Conservatives have cheered Penny’s acquittal, pushing that the Marine veteran was a good samaritan when he put 30-year-old Jordan Neely in a chokehold on the New York City subway.
‘Daniel’s a good guy, and New York’s mob district attorney tried to ruin his life for having a backbone,’ Vance posted to X Friday. ‘I’m grateful he accepted my invitation and hope he’s able to have fun and appreciate how much his fellow citizens admire his courage.’
At the same time, liberal New Yorkers protested after the verdict, pushing that justice had not been served by allowing a white man to get away with a black man’s death.
Penny, a four-year veteran of the Marines is white, while Neely, a former street performer, who had schizophrenia and synthetic marijuana in his system, was black.
On May 1, 2023, Penny put Neely in a chokehold for about six minutes after Neely had an outburst that frightened other subway riders.
On Tuesday he sat down for a Fox Nation interview with Judge Jeanine Pirro – his first extensive comments after the acquittal – and said he was ‘not a confrontational person’ but was worried someone would get hurt when Neely entered his subway car and began acting erratically.

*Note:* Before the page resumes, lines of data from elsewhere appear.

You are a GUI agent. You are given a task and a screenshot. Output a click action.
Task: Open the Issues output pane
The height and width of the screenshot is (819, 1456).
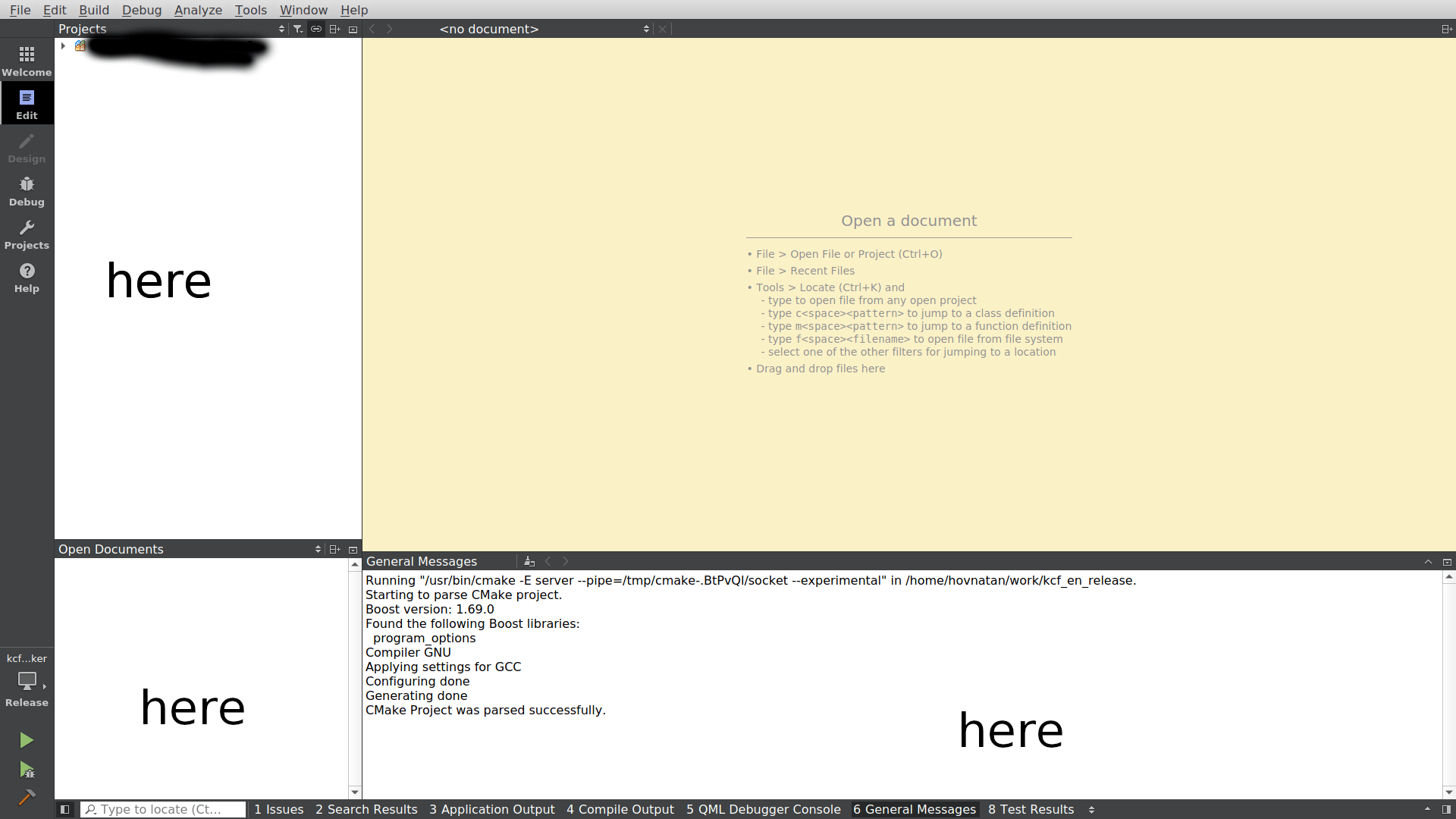pos(278,809)
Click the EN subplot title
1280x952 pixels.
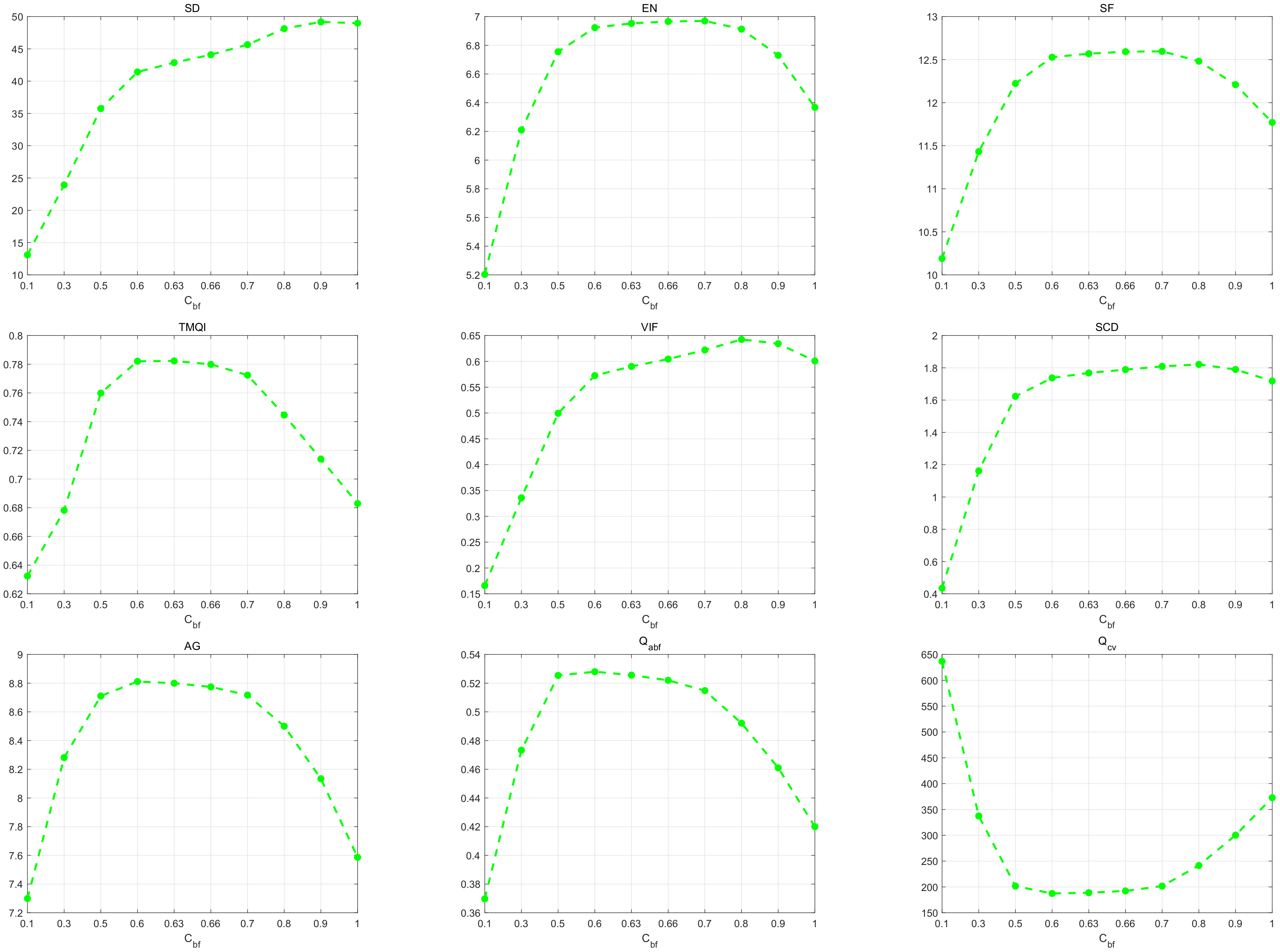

Daniel Penny sat down with Judge Jeanine Pirro for a Fox Nation interview on Tuesday after being acquitted on a criminally negligent homicide charge by a Manhattan jury. He was invited to attend Saturday’s Army-Navy game with Vice President-elect J.D. Vance
Vice President-elect J.D. Vance confirmed he had invited Daniel Penny to the Army-Navy game in an X post Friday morning
‘I’ll take a million court appearances and people calling me names and people hating me, just to keep one of those people from getting hurt or killed,’ Penny said.
He added ‘the guilt I would have felt if someone did get hurt, if he did do what he was threatening to do.’
Penny told Pirro he was in a ‘very vulnerable position’ as he held Neely down on the subway floor.
‘If I just let him go, I’m on my back now, he could just turn around and start doing what he said to me … killing, hurting,’ Penny said.
Along with the racial divisions, allies of Trump were skeptical of the case due to it being brought by Manhattan District Attorney Alvin Bragg, whose office also charged Trump in the Stormy Daniels hush money case.
Penny called New York City officials ‘self-serving’ in his sit-down with Pirro.
‘These are their policies that clearly have not worked,’ he said, adding that ‘their egos are too big just to admit that they’re wrong.’